JLH: Genau. Das Restaurant haben wir 1987 übernommen und zwei Jahre betrieben. Das war schon ein wenig grösser als der Bacchus-Keller, aber dann wurde es ja noch mal grösser.

ARENA: Das Laguna?

JLH: Korrekt. Das Restaurant und das Hotel Marbella haben wir 1989 übernommen und im nächsten Jahr werden es dann schon 30 Jahre. Leider kann das Christa nicht mehr erleben, da sie 2012 überraschend verstorben ist.


ARENA: Hotelerfahrung hattet ihr aber nicht?

JLH: Nein, gar nicht. Wir mussten alles mühsam lernen. Aber damals war es noch nicht so schwer wie heute. Wir fuhren auf Messen und Veranstaltungen und dort sprachen wir dann mit den Besitzern von Busunternehmen. Damals ging fast alles mit Bussen und davon haben wir dann in den Folgejahren reichlich bekommen. Es fing immer im April an und hörte erst wieder Ende Oktober auf – plus Weihnachten und Neujahr. Mit dem Internet und Ryanair kam dann der Wandel. Die Buchungen kommen heute fast ausschliesslich über das Internet und Busse kommen wesentlich weniger. Aber es geht noch, denn die Leute kommen weiterhin, wenn auch über andere Quellen.


ARENA: Das Restaurant hat sich in dieser Zeit aber auch entwickelt und ist zu einer kleinen Feinschmecker-Oase geworden.

JLH: Ich habe die ganzen Jahre über versucht, mich ein wenig von den Mitbewerbern abzuheben. Zwar bekommt man auch in meinem Laden die üblichen Gerichte und auch mal ein Schnitzel, aber daneben beinhaltet die Karte aber auch ein paar Schmankerln, die es sonst nirgendwo gibt. Durch die Auswahl der Zutaten, die Frische der Produkte und die Qualität z.B. vom Fleisch oder Fisch habe ich in Verbindung mit Eigenkreationen einen eigenen Stil entwickelt, der gut ankommt und von den Kunden angenommen wird.

ARENA: Du bietest auch immer wieder neue Sachen an?

JLH: Ja, das versuche ich regelmässig und vor allem saisonal. Neben der „normalen“ Karte gibt es fast immer eine Zusatzkarte mit Extra-Gerichten. Hier lege ich viel Wert auf Frische und lehne mich bei der Zubereitung an die hiesige hervorragende Küche an. So kommen immer wieder Kreationen zustande, die eigenwillig sind, aber doch hervorragend schmecken.

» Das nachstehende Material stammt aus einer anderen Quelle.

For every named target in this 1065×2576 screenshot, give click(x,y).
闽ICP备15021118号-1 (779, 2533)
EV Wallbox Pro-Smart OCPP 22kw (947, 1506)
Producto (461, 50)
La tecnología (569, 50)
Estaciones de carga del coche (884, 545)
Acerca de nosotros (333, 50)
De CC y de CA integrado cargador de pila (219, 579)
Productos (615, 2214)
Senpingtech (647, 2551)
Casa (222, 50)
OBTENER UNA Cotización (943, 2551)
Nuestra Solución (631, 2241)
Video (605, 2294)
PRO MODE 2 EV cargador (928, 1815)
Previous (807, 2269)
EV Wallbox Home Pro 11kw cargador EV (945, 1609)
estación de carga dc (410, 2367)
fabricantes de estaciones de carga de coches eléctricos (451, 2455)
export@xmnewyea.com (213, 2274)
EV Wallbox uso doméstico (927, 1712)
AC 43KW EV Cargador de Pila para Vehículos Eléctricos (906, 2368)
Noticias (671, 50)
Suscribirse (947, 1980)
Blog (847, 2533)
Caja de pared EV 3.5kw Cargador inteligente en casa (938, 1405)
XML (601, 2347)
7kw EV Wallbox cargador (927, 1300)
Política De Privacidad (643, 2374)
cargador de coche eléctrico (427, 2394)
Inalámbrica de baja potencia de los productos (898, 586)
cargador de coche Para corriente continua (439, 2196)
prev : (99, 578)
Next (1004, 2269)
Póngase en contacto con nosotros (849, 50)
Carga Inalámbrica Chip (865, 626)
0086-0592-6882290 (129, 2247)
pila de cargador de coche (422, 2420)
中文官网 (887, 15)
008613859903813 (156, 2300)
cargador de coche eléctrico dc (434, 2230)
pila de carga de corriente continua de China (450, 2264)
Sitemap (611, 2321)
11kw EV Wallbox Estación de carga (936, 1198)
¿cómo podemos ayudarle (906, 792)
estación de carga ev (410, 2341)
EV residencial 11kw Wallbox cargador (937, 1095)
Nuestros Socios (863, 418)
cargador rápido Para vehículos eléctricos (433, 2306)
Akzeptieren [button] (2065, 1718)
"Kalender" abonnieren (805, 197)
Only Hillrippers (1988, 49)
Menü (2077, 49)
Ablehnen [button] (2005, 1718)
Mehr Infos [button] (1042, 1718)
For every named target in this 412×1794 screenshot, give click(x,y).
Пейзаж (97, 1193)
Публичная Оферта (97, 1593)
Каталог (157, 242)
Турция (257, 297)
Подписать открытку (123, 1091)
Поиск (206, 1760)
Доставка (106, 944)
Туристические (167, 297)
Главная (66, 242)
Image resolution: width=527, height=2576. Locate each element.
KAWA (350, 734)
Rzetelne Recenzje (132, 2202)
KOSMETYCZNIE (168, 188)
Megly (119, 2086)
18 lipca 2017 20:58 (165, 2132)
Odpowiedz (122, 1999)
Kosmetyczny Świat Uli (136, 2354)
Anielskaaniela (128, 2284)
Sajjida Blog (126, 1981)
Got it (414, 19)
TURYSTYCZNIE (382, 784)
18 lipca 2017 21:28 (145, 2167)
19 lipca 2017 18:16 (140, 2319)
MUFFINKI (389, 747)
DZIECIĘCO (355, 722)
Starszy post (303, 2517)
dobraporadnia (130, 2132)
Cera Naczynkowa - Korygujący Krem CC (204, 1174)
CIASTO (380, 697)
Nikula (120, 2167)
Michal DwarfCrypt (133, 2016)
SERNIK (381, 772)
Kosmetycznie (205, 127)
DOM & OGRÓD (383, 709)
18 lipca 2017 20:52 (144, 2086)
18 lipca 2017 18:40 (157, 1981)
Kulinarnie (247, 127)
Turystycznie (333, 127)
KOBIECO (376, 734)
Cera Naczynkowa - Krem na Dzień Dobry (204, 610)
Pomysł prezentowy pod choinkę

ARENA: Gibt es auch noch ein Leben neben der Küche und dem Hotel?

JLH: Das solltest du doch am besten wissen. Musik der härteren Gangart liebe ich und Konzertbesuche sowieso.


ARENA: Stimmt, wir waren oft gemeinsam bei Konzerten, aber das hat ja leider wegen einiger körperlicher Malessen nachgelassen.

JLH: Stimmt, da war ich kräftig abzappeln – war aber auch sehr gut. Daneben habe ich natürlich immer noch mein Hobby Motorrad und geniesse die Landschaft, die Luft um die Nase und einfach das kleine Gefühl von Freiheit und Abenteuer.


ARENA: Jürgen, danke für das ausführliche Gespräch und feier schön Deinen 65 Methusalem-Geburtstag.